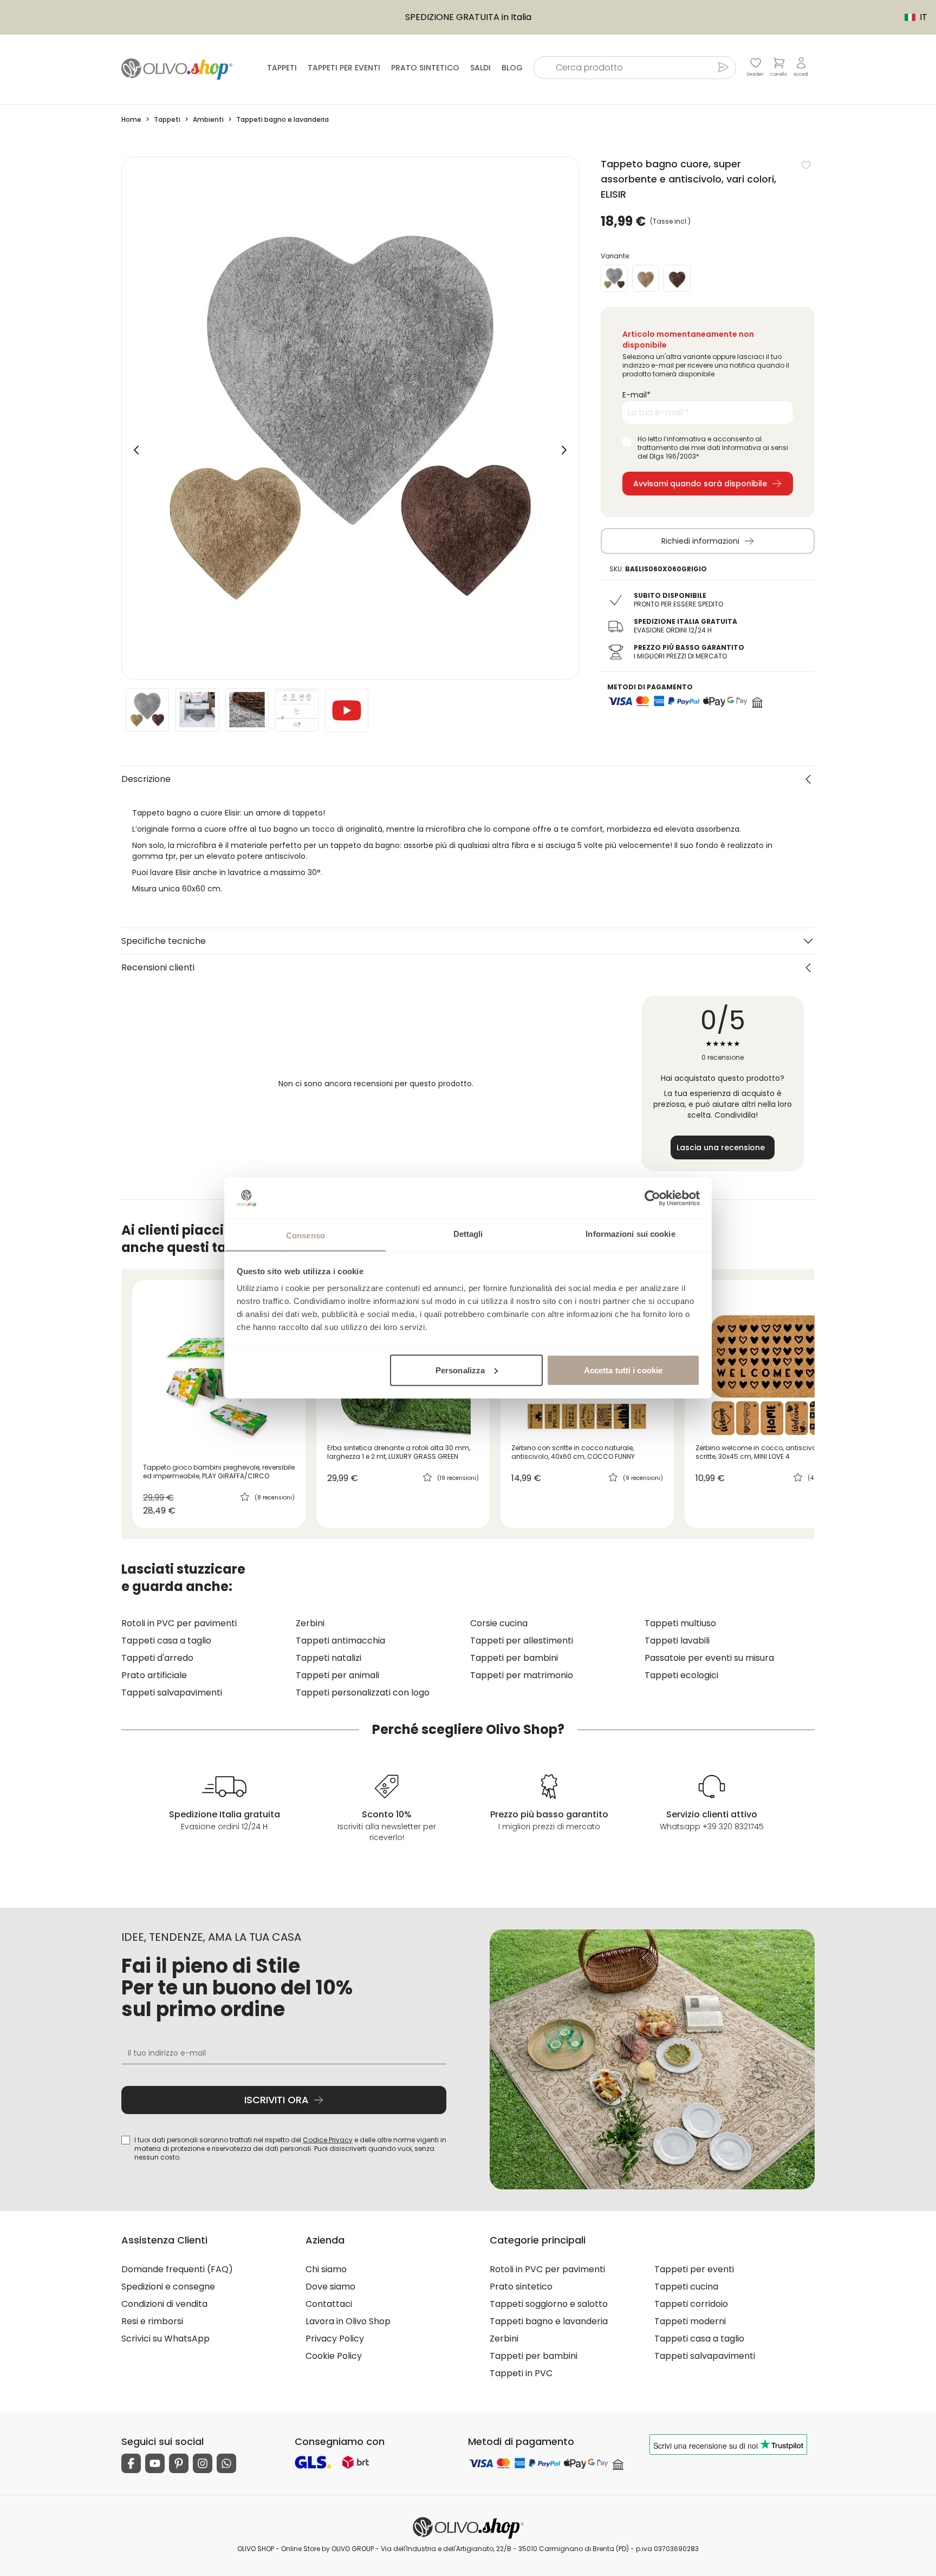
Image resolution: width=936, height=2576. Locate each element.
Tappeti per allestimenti (521, 1640)
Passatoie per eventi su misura (709, 1658)
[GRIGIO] (614, 278)
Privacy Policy (335, 2338)
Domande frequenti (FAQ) (177, 2269)
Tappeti (282, 67)
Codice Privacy (328, 2139)
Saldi (480, 67)
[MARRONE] (677, 278)
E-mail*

★ ★ ★ ★

The problem
Your task is to repeat the entries above exactly, omitting the pictures.

Your response
Image resolution: width=936, height=2576. Locate each element.
Tappeti per allestimenti (521, 1640)
Passatoie per eventi su misura (709, 1658)
[GRIGIO] (614, 278)
Privacy Policy (335, 2338)
Domande frequenti (FAQ) (177, 2269)
Tappeti (282, 67)
Codice Privacy (328, 2139)
Saldi (480, 67)
[MARRONE] (677, 278)
E-mail*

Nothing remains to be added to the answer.